==== AUSGEWÄHLTER AUSZUG ====
Das heutige Königreich Norwegen entstand erst 1905 nach der Auflösung der Personalunion mit Schweden und vorhergehender Union mit Dänemark, einer eher dunklen Zeit, wie der Botschafter bemerkte. Es ist eine konstitutionelle parlamentarische Monarchie. Im II. Weltkrieg wurde Norwegen von Deutschland besetzt. 1949 gehörte das Land zu den Gründungsmitgliedern der NATO. Ein Beitritt zur EU wurde in Volksabstimmungen 1972 und 1994 zweimal abgelehnt, obwohl die jeweiligen Regierungen diesen Beitritt befürworteten. Norwegen ist jedoch seit 1994 als Mitglied im Europäischen Wirtschaftsraum (EWR) in vielen Belangen einem EU-Mitglied gleichgestellt und darüber hinaus als Teil der Nordischen Passunion Mitglied des Schengener Grenzabkommens der EU. Via EWR-Vertrag ist das Land durch Milliardenzahlungen in den europäischen Kohäsionsfonds Nettozahler für die EU. Kein Wunder, dass die gerade neu gewählte Regierung sich zum Ziel setzt, „eine proaktive Politik zur Wahrung norwegischer Interessen“ zu verfolgen, “indem frühzeitiger an Prozessen und der Politikgestaltung der EU mitgewirkt wird“ (Politische Plattform der Regierung Solberg vom 7.10.13, S. 69: Europa).
====
■ AUFGABENSTELLUNG 1 ■
Übertragen Sie aus dem Auszug über Norwegen den Satz „1949 gehörte das Land zu den Gründungsmitgliedern der NATO.“ ins Englische.
■ AUFGABENSTELLUNG 2 ■
Setzen Sie den Auszug über Norwegen im Anschluss an seinen letzten Satz fort.
Das Material spielt hierfür keine Rolle.
==== GESAMMELTES MATERIAL ====
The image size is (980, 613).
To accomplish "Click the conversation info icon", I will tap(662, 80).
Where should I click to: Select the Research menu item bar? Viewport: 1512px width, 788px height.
====
■ ANTWORT 1 ■
In 1949, the country was one of the founding members of NATO.

■ ANTWORT 2 ■
Von der Fläche etwas größer als Deutschland, hat Norwegen nur gut fünf Millionen Einwohner, so wie Berlin und Brandenburg zusammen. Das Bruttoinlandsprodukt Norwegens ist jedoch nominal pro Kopf mehr als doppelt so hoch wie das deutsche. Der Lebensstandard der Norweger gehört zu den höchsten der Welt. Öl, Erdgas haben das Land - neben der Arbeit der Menschen - reich gemacht. Aus einem der ärmeren europäischen Staaten, dessen Volkswirtschaft primär durch Schifffahrt, Fischfang, Agrar- und Forstwirtschaft geprägt war, ist eines der reichsten Länder der Welt geworden. Norwegen liefert rund 20 Prozent des in Europa benötigten Erdgases und ungefähr 30 % des in Deutschland verbrauchten Erdgases. Sein staatlicher Pensionsfonds von rund 580 Milliarden Euro, der für die Zukunft Vorsorge leistet, tritt an Europas Börsen als größter Einzelinvestor auf.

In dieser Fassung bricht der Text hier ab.